* Exercise passage:
Segment Open
Justice Thomas dissented without opinion. Justice Alito wrote a dissent, joined by Justice Gorsuch. They point out that 4000 service members filed requests for religious exemptions. All were denied. Some were allegedly told that challenging the denials would hurt their careers and that the Navy had decided ex ante that there would be no exemptions from its vaccination policy. Justice Alito would make it the government’s burden to show . . .
that mandatory vaccination is the least restrictive means of furthering the interest it asserts in light of the present nature of the pandemic, what is known about the spread of the virus and the effectiveness of the vaccines, prevalent practices, and the physical characteristics of Navy Seals and others in the Special Warfare community.
Justice Alito is concerned about the effect of the stay:
[T]he Court’s order allows the Navy to use respondents’ unvaccinated status as a reason for directing them to perform whatever duties or functions the Navy wants, including sitting alone in a room pushing paper or reading manuals for the duration of the appellate process.
I find this description of life in the military wholly unsurprising. Remember early in COVID when cruise ships became death traps? The threat that an outbreak of COVID aboard a naval vessel could infect hundreds of service members and jeopardize a mission is obviously a threat to military preparedness that merits a strong response. And the military cannot function if every one of its operational decisions is to be checked by any Article III judge with no military experience who thinks there is a less-restrictive means of achieving military ends.
Segment Closed
* Supplied data:
Segment Open
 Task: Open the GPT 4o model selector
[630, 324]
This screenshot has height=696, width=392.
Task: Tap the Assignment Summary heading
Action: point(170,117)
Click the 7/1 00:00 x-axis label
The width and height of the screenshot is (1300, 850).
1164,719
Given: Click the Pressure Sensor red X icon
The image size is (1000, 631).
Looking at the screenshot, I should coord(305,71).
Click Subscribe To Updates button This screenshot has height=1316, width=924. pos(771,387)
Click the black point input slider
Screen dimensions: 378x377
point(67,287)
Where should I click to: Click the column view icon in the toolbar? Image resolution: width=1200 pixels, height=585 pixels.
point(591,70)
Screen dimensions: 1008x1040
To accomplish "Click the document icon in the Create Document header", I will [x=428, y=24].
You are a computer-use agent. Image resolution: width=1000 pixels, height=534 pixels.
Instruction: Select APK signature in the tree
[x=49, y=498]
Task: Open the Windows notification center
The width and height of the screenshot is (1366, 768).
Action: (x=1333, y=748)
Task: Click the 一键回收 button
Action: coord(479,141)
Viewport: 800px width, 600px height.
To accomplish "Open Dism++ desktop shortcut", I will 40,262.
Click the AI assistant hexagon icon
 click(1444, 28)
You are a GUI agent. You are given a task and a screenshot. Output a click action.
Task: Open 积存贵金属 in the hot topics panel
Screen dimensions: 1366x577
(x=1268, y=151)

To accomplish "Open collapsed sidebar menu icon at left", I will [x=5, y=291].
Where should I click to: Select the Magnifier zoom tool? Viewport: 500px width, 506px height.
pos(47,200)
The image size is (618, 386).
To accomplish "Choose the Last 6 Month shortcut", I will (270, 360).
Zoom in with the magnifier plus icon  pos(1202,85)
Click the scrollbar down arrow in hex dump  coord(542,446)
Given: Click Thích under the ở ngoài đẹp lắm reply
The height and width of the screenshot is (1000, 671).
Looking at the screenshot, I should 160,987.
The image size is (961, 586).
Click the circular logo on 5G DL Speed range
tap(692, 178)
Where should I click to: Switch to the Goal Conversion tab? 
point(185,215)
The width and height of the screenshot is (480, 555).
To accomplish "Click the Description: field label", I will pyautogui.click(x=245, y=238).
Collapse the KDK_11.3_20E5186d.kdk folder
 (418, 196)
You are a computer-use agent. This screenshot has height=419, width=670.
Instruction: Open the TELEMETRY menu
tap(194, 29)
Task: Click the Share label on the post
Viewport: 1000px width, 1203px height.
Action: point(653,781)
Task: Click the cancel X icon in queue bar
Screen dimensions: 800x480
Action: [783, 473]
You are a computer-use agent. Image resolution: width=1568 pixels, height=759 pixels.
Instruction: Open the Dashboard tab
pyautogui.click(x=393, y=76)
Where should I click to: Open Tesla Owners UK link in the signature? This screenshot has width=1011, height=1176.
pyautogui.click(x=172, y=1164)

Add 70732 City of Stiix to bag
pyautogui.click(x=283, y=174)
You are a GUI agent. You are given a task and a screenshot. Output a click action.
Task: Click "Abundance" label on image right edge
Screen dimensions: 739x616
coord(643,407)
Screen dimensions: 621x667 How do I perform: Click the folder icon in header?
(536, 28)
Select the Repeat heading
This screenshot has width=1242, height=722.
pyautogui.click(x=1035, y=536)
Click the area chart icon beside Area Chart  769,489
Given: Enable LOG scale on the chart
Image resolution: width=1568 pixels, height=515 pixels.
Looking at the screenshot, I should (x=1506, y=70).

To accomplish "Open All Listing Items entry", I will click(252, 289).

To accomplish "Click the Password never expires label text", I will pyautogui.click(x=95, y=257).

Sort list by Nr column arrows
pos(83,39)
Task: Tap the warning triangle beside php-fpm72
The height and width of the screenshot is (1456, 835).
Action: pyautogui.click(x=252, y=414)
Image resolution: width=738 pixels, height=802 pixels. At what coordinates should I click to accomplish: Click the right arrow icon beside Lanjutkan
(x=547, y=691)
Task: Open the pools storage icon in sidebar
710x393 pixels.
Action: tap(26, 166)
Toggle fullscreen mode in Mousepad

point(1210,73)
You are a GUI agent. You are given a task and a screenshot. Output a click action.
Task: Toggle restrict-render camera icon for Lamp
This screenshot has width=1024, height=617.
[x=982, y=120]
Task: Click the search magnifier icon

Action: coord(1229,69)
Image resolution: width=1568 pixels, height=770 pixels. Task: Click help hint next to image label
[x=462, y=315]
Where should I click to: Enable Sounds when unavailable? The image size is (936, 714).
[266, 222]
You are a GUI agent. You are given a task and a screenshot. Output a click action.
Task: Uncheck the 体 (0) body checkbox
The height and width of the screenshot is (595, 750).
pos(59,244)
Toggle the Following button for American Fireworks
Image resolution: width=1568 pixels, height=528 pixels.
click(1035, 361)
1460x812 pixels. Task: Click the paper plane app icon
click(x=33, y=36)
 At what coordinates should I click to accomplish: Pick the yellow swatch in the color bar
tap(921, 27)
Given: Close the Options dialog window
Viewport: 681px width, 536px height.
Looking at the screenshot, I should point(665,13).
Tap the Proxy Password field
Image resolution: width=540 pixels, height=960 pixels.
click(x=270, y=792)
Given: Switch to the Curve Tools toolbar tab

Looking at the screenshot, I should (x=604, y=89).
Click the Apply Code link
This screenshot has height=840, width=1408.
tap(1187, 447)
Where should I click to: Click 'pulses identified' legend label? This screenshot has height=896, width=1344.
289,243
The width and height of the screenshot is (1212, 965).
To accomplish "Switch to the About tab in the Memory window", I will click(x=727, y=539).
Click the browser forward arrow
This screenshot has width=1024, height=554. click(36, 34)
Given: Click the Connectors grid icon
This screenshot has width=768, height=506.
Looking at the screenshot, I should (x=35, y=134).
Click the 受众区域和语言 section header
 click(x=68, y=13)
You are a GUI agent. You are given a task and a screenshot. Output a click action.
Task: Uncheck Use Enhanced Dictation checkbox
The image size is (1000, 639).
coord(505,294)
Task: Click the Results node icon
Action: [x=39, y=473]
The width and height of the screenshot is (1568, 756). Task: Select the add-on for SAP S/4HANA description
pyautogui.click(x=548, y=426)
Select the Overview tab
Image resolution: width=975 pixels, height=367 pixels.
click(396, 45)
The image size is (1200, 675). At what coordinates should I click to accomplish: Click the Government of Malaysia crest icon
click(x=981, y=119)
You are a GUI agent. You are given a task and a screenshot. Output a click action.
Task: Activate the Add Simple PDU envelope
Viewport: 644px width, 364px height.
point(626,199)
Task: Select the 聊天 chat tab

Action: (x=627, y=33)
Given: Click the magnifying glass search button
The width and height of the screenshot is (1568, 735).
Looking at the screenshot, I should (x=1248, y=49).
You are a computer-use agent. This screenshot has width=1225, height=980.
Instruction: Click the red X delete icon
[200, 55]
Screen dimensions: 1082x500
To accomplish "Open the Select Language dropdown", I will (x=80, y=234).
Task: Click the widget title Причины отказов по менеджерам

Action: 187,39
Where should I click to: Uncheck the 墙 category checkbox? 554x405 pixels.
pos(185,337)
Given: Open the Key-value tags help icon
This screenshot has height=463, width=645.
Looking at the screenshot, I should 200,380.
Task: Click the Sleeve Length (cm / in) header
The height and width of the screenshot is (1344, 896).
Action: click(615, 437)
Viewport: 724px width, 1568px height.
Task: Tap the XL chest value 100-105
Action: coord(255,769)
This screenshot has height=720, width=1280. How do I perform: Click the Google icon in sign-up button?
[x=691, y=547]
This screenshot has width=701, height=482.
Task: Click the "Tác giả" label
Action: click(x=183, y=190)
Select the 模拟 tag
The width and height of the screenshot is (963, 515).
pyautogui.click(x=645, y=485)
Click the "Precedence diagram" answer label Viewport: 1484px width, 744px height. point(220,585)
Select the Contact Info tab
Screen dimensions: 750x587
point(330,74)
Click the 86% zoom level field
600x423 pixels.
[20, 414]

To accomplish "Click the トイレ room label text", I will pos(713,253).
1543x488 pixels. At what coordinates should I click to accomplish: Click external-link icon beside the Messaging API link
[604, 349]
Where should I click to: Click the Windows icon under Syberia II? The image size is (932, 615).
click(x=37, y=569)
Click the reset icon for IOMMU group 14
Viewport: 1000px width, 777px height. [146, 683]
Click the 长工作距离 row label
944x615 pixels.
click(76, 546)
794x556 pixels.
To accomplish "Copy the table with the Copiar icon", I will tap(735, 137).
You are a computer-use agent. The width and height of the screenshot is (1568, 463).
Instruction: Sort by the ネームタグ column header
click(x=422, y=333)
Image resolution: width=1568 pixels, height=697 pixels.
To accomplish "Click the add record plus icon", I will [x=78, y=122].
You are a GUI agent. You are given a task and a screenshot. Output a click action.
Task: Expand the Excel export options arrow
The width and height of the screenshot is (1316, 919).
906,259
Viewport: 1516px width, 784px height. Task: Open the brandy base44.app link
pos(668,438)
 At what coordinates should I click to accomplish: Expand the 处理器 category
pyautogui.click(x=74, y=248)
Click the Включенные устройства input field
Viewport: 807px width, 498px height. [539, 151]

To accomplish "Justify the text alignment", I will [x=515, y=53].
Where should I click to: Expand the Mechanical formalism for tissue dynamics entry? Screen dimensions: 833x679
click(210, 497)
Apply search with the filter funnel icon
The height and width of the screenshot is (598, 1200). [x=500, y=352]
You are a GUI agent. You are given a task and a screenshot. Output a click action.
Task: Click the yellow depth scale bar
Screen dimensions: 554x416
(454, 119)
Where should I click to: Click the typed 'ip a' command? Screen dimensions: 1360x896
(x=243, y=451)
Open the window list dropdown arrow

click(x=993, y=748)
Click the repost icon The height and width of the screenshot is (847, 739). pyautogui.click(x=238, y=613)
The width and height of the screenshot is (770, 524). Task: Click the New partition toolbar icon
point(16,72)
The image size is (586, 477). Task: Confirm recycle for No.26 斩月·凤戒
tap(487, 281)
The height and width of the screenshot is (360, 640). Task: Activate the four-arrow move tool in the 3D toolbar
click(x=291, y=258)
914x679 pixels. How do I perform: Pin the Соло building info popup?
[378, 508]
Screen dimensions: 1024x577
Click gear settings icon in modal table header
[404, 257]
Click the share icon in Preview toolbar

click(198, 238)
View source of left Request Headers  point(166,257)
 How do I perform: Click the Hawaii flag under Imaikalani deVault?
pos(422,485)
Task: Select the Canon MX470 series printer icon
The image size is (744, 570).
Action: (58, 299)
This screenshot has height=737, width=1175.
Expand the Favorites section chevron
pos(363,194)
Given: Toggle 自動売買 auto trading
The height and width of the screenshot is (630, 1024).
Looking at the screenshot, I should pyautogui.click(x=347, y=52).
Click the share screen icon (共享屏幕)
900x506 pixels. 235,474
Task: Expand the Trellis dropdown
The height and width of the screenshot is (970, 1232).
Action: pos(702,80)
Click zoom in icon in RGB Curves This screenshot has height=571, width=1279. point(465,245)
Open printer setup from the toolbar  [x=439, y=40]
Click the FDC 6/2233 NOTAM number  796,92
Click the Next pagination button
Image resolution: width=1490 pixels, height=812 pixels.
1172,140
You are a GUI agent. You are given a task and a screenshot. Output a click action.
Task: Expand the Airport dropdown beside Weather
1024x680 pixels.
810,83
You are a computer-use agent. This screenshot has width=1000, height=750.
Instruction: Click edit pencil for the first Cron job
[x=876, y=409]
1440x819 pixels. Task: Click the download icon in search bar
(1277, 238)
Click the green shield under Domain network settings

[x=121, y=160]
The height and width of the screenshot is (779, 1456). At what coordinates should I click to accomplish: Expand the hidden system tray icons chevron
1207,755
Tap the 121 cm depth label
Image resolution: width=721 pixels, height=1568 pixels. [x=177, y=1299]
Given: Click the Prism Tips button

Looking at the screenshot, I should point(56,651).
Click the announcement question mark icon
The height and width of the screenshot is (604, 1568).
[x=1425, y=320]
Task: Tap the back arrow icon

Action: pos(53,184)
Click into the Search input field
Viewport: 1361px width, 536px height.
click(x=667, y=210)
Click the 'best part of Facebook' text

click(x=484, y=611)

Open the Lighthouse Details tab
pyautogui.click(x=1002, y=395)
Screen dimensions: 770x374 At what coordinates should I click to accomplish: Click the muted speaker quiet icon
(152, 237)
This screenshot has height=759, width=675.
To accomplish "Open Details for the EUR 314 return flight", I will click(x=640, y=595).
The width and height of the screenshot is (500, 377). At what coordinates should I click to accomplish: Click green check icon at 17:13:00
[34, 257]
Segment Closed
* Your goal: Pick up the commentary on Justice Alito's dissent over the Navy vaccination order after its last sentence and continue it. The lines have nothing to do with the text.

* Response to the task:
But getting back to my contractual theme. I am working with a student, Jordan Kimball, mentioned in this previous post, who is active military. Jordan is writing her note about limitations on freedom of expression in the military. Her focus is on the procedural complications the military faces in communicating its directives relating to personal expression throughout a huge organization when those directives are constantly being updated in response to cultural trends. Jordan is one of my students who firmly believes that people ought to read contracts before entering into them, and she wrote in response to this case:
Read the back of the ticket before you sign the dotted line and understand that the military owns you for the entirety of your contract. Every new medication, doctor visit, tattoo, etc. is required to be reported to your chain of command and decisions are absolutely made on that basis.
In short, I think the dissenters in Austin are wrong for reasons having to do with the separation of powers and institutional competence. In addition, Justice Alito begins his opinion with outrage that people who have volunteered for hazardous service are being treated shabbily. Jordan’s perspective is exactly the opposite. You volunteered for this. You signed a contract, and the possibility of shabby treatment was pretty much an express term of the deal.